Os velhinhos jogam dominó porque já não tem esperança. Os evangélicos rezam e berram e cantam porque não sabem pra onde vão. Nós, os podres, não temos nada. Os restolhos. Os bagaços. Nada é a nossa condição. Aqui, não há esperança. Bebemos e deliramos. Isso é tudo.

Cada novo membro que chega tem que pagar um litro de Jamel. Ingresso pra entrar no seleto grupo. Senão é expulso, é tratado como cão vadio e sarnento. Mão-de-vaca, jamais!
Uma dúzia de bêbados fedorentos. Podres. Felizes e infelizes. Todo mundo pede esmola. Pra comprar a cachaça. Uns dão por piedade, outros pra se livrarem do vivente fedorento. Mas a gente não faz mal a ninguém. Deus também bebia. Cristo gostava de vinho. Noé, de cachaça. Salomão, nem se fala.

Aí, chegou o sujeito. Se dispôs a pagar. Pagou. Bebemos. Só elogios. A gente precisava de gente assim. Mão aberta. boa prosa. Não pagou uma garrafa, não. Um garrafão. Pinga de alambique. Muito mais forte. Eu não bebi. Sou desconfiado até com a sombra. O Diabo faz coisas. Secaram o garrafão. Aquilo parecia um aperitivo. Só elogios. Todos estavam prosa.

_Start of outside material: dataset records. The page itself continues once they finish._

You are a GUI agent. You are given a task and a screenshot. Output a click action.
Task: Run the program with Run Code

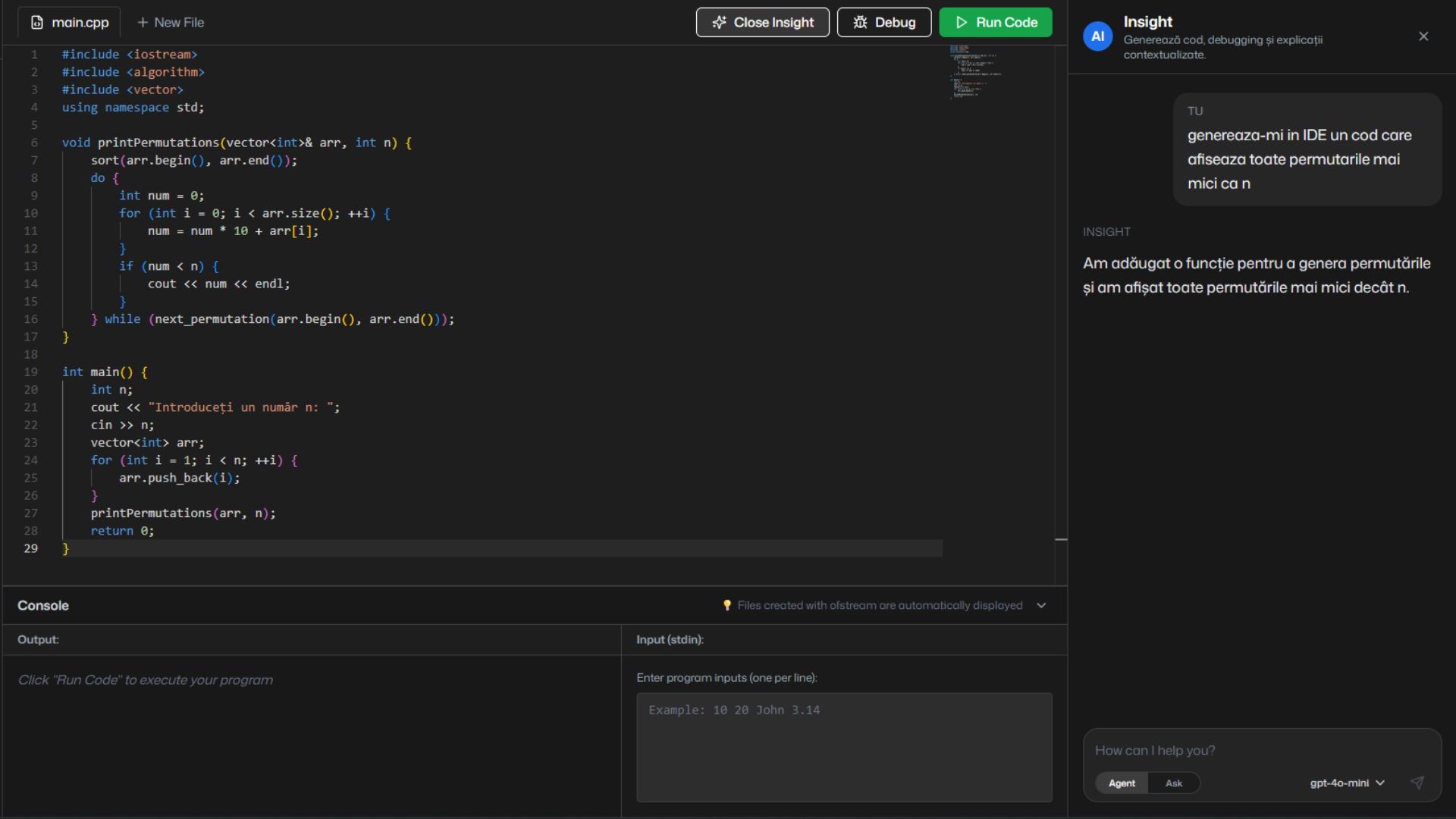(x=996, y=22)
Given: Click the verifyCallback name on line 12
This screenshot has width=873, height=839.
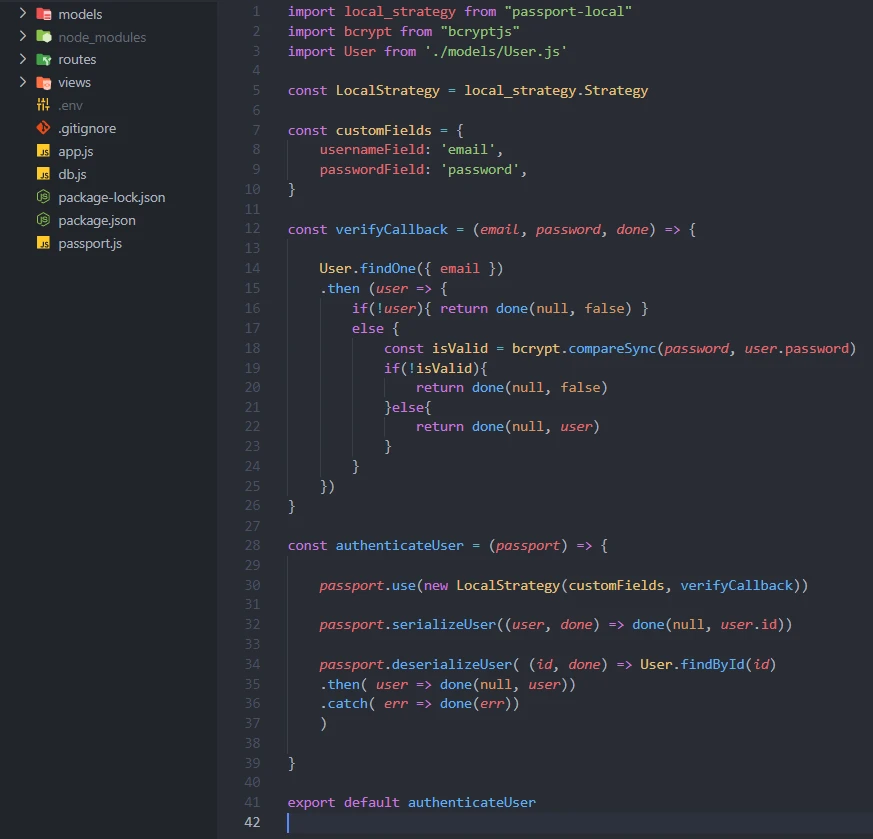Looking at the screenshot, I should tap(396, 229).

Menos eu. Fiquei no meu canto, bebendo do meu litrinho. Moscas zuniam, zzzzz pra cá, zzzzz pra lá, e pousavam nos pés de elefantes. Então, todos foram se deitando, mole-mole, iguais vacas no anoitecer. Achei muito estranho. Eu bebia, no meu canto, da minha cachacinha, aos pouquinhos. O cara novato me disse: prove um pouco, ainda tem um restinho no fundo do garrafão. Ria. Riso torto, espichado. Juro que vi os chifres na testa enrugada de boi velho. Sai, demônio – gritei. Eu tinha um crucifixo no peito, que ganhei de minha mãe, e mostrei pra ele. O riso dele foi murchando, murchando e sumiu. O cão. O limpa-terrenos. O limpa-raça. Que veneno havia naquele garrafão de cachaça? Por quê? A gente só bebia. Não fazia parte do Mal. Seu Cão dos infernos! De repente, ele se rebentou numa gargalhada e sumiu.

Na praça, pode conferir nos jornais, nove bêbados mortos, com as barrigas estufadas, as caras azuláceas. Na praça, hoje, só eu, os velhinhos jogando dominó e os evangélicos rezando.